Wat wordt gevraagd:
Neem de volledige lijst hieronder alstublieft regel voor regel letterlijk over.

Vastgelegde gegevens
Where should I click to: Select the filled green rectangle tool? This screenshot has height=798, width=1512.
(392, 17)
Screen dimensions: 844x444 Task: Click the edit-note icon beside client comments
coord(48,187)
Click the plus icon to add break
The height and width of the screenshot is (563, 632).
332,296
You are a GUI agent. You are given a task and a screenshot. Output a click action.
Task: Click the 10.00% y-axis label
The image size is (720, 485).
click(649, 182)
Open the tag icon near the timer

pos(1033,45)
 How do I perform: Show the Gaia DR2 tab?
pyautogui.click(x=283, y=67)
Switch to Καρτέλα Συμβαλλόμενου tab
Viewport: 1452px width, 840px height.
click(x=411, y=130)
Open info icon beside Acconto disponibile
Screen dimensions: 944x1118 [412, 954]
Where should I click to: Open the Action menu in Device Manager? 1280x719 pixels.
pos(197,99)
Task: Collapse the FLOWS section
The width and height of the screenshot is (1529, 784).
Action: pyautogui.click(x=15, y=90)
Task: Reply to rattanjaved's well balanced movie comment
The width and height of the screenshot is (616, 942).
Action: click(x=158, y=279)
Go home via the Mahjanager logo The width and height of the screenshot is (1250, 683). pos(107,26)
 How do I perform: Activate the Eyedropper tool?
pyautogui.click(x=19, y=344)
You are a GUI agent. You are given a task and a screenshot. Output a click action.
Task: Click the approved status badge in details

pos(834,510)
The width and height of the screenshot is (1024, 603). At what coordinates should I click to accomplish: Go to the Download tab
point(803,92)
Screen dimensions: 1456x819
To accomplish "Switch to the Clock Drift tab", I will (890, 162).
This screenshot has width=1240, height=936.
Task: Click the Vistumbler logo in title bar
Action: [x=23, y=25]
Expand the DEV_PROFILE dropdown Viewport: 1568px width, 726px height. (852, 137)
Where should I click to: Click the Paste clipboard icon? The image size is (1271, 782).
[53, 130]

Antwoord:
Where should I click to: Select the filled green rectangle tool? This screenshot has height=798, width=1512.
(392, 17)
Screen dimensions: 844x444 Task: Click the edit-note icon beside client comments
coord(48,187)
Click the plus icon to add break
The height and width of the screenshot is (563, 632).
332,296
You are a GUI agent. You are given a task and a screenshot. Output a click action.
Task: Click the 10.00% y-axis label
The image size is (720, 485).
click(649, 182)
Open the tag icon near the timer

pos(1033,45)
 How do I perform: Show the Gaia DR2 tab?
pyautogui.click(x=283, y=67)
Switch to Καρτέλα Συμβαλλόμενου tab
Viewport: 1452px width, 840px height.
click(x=411, y=130)
Open info icon beside Acconto disponibile
Screen dimensions: 944x1118 [412, 954]
Where should I click to: Open the Action menu in Device Manager? 1280x719 pixels.
pos(197,99)
Task: Collapse the FLOWS section
The width and height of the screenshot is (1529, 784).
Action: pyautogui.click(x=15, y=90)
Task: Reply to rattanjaved's well balanced movie comment
The width and height of the screenshot is (616, 942).
Action: click(x=158, y=279)
Go home via the Mahjanager logo The width and height of the screenshot is (1250, 683). pos(107,26)
 How do I perform: Activate the Eyedropper tool?
pyautogui.click(x=19, y=344)
You are a GUI agent. You are given a task and a screenshot. Output a click action.
Task: Click the approved status badge in details

pos(834,510)
The width and height of the screenshot is (1024, 603). At what coordinates should I click to accomplish: Go to the Download tab
point(803,92)
Screen dimensions: 1456x819
To accomplish "Switch to the Clock Drift tab", I will (890, 162).
This screenshot has width=1240, height=936.
Task: Click the Vistumbler logo in title bar
Action: [x=23, y=25]
Expand the DEV_PROFILE dropdown Viewport: 1568px width, 726px height. (852, 137)
Where should I click to: Click the Paste clipboard icon? The image size is (1271, 782).
[53, 130]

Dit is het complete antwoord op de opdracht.